|Volesky, Jerry - UNIVERSITY OF NEBRASKA/L|
|Currie, Pat - RETIRED USDA-ARS|
Submitted to: Research Update for Fort Keogh Livestock and Range Research Laboratory
Publication Type: Other
Publication Acceptance Date: September 1, 1997
Publication Date: N/A
Technical Abstract: Impact of 6 range treatments and weather on late spring standing forage (SF) and steer gains was measured on rangelands near Miles City, Mont. from 1983 to 1990. RT, established in 8 pastures at 2 sites, were: 1) untreated control + season long grazing (SL); 2) soil tillage (ST) + SL; 3) ST + drill seeding legumes (DS) + SL; 4) brush control (BC) + ST + DS + switchback grazing; 5) BC + ST + DS + SL; 6) ST + nitrogen fertilization + SL. Treatments increased SF 268 lb/ac more than controls (496 lb/ac), but did not affect species composition.

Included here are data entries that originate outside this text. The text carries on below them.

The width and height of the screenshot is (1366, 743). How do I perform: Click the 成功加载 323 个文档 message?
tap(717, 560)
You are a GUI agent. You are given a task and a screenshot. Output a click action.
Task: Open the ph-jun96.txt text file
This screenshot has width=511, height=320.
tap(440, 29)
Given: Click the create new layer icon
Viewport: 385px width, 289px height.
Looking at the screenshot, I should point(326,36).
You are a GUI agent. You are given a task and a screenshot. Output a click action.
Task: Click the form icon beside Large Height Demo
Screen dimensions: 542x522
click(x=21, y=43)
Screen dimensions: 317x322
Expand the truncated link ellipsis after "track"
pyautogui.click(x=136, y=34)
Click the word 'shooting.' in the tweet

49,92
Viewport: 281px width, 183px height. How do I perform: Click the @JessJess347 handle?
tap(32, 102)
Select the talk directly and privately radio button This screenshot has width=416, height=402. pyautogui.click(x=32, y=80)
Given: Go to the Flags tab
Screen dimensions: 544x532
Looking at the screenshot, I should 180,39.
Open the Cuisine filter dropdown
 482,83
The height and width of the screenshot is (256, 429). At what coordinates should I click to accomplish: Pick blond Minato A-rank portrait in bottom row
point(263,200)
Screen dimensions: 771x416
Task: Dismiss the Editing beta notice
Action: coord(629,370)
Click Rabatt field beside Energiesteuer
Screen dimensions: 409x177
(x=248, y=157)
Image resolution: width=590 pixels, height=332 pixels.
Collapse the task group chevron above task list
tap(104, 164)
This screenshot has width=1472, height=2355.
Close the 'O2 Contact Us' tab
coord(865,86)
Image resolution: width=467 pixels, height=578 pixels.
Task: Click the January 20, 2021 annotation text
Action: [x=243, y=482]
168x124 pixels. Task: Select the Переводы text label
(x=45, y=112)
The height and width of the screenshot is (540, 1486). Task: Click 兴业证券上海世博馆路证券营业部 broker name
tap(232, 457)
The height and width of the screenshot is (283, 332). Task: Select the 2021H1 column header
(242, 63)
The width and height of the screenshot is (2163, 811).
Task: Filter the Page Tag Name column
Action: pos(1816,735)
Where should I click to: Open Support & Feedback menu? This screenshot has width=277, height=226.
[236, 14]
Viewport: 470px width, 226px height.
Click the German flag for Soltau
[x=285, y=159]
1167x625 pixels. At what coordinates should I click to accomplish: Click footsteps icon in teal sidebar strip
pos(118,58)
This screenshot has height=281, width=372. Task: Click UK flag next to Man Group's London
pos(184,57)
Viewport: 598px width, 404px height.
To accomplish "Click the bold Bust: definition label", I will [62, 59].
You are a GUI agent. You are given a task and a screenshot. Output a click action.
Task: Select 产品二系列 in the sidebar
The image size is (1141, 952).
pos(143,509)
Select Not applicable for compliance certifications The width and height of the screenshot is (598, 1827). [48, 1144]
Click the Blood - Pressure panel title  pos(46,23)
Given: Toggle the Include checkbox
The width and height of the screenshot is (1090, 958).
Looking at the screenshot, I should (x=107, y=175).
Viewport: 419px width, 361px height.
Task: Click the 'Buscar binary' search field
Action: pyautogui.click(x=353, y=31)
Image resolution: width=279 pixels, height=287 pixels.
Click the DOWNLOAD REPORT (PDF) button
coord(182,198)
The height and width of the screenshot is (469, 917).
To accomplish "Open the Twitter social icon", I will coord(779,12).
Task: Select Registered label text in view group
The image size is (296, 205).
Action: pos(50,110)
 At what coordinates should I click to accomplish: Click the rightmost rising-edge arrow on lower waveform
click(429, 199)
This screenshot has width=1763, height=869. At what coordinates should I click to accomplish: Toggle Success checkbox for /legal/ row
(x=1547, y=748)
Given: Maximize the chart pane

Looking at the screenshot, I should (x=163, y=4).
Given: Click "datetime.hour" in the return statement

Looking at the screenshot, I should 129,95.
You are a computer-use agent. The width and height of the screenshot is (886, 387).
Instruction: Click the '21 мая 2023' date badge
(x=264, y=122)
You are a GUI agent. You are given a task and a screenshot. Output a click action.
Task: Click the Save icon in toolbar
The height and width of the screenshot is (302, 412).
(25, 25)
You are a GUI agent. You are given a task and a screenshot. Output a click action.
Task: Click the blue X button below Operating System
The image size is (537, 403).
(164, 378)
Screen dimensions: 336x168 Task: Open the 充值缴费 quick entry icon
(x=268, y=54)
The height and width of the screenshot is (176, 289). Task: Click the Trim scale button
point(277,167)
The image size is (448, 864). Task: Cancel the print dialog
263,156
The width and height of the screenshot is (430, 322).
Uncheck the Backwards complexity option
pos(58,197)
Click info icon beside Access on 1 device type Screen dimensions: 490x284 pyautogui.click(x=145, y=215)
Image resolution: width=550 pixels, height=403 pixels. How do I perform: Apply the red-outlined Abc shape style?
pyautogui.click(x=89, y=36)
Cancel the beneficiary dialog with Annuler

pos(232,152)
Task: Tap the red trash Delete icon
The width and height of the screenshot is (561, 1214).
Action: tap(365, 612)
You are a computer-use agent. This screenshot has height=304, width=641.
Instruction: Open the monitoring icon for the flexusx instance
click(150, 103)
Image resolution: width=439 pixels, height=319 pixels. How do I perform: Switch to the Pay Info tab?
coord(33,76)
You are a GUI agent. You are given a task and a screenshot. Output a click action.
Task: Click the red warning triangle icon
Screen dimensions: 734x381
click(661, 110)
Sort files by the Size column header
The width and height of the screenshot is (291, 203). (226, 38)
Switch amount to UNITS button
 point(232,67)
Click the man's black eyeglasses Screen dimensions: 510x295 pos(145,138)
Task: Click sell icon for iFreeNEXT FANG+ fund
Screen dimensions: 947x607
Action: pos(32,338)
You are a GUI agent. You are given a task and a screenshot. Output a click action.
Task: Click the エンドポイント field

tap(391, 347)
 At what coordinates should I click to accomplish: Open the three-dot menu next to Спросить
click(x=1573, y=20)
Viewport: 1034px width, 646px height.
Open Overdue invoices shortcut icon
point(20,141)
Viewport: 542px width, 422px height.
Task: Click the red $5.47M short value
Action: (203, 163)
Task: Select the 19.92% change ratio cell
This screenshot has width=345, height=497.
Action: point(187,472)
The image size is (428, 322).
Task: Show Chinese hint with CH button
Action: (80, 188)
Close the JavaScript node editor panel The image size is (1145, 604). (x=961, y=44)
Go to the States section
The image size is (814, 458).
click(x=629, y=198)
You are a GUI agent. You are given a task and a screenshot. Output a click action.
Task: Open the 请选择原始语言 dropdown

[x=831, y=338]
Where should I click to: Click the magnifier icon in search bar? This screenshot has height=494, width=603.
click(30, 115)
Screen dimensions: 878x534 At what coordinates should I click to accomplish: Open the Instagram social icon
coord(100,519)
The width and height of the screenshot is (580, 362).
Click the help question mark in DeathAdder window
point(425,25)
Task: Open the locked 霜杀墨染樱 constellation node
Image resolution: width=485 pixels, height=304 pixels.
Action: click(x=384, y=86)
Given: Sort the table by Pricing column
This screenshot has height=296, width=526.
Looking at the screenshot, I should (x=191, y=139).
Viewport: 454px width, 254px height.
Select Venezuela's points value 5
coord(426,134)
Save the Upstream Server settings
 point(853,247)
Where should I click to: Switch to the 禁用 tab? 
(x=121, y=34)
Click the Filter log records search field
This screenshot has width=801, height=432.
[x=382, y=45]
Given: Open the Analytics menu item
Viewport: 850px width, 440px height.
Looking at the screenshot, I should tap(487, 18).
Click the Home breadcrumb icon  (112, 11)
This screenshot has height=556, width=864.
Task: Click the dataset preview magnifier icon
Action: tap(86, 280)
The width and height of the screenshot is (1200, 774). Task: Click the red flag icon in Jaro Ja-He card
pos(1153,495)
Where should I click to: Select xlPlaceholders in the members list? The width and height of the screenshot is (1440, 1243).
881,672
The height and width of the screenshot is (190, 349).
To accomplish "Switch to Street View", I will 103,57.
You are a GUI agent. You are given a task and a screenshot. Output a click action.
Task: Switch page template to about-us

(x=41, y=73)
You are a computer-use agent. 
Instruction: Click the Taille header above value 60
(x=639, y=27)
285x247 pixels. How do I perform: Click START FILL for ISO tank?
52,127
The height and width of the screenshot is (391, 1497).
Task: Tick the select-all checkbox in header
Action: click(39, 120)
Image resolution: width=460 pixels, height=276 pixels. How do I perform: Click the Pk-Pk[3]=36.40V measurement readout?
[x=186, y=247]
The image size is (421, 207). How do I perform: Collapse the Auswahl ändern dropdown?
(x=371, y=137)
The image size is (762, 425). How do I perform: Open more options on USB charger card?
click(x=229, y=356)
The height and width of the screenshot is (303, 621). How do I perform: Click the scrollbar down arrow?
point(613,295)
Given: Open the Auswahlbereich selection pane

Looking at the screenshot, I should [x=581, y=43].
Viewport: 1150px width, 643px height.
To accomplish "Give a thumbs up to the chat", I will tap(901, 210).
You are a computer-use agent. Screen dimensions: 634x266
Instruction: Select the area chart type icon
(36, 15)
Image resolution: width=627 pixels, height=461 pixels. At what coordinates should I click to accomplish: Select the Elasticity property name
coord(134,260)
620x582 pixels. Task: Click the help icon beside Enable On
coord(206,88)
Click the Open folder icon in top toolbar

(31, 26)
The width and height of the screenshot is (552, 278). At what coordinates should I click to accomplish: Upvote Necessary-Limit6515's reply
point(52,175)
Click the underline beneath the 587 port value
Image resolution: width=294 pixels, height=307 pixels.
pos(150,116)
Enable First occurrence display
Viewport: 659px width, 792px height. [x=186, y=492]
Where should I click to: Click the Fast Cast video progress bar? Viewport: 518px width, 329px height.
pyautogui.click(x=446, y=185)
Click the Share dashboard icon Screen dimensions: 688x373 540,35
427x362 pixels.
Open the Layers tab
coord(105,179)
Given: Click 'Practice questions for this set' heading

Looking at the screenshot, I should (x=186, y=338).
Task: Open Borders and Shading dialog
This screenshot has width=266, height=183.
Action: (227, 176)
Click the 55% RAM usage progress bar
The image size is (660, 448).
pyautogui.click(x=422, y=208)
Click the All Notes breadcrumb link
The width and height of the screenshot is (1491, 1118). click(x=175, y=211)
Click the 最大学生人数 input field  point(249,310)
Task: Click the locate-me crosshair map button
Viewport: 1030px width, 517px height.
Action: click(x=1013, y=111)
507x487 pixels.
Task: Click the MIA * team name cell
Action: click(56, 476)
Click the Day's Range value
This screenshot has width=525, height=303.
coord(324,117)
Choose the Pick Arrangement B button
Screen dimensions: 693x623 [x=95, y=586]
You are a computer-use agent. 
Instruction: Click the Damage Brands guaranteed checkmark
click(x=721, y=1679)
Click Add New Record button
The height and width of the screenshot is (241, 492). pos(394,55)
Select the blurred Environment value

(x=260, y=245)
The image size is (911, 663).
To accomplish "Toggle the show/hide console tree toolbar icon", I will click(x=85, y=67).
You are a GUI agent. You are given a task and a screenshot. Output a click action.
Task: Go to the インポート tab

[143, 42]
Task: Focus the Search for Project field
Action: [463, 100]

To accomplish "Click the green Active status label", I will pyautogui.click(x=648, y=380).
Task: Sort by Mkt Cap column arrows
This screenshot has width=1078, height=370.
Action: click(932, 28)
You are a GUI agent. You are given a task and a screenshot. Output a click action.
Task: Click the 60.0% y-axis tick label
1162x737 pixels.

SF averaged 438 lb/ac more in 1983, 1986, 1987, 1989, and 1990 (816-1,057 lb/ac) than in drier years 1984, 1985, and 1988 (364-573 lb/ac). Peak SF of (1) perennial cool-season grasses occurred in 1986 (581 lb/ac) and (2) annual grass SF (300-452 lb/ac) occurred in 1983, 1984,1989, and 1990. Above average fall and spring precipitation (September and April) resulted in the greatest total SF. Treatments tended to increase steer gains, but gains were affected more by yearly weather patterns than treatments. Late spring and early summer average daily gains were several folds greater than late season gains in all years except in 1988.Diet quality (crude protein) sampled in 1987 and 1988 varied between 1987 (9.0%) and 1988 (5.8%) and between the beginning (9.6%) and end (5.2%) of each trial, but not treatment. The dynamic relationship between environment and vegetation which causes wide variations in forage production continually poses a challenge for those managing native and modified ranges in the Northern Great Plains.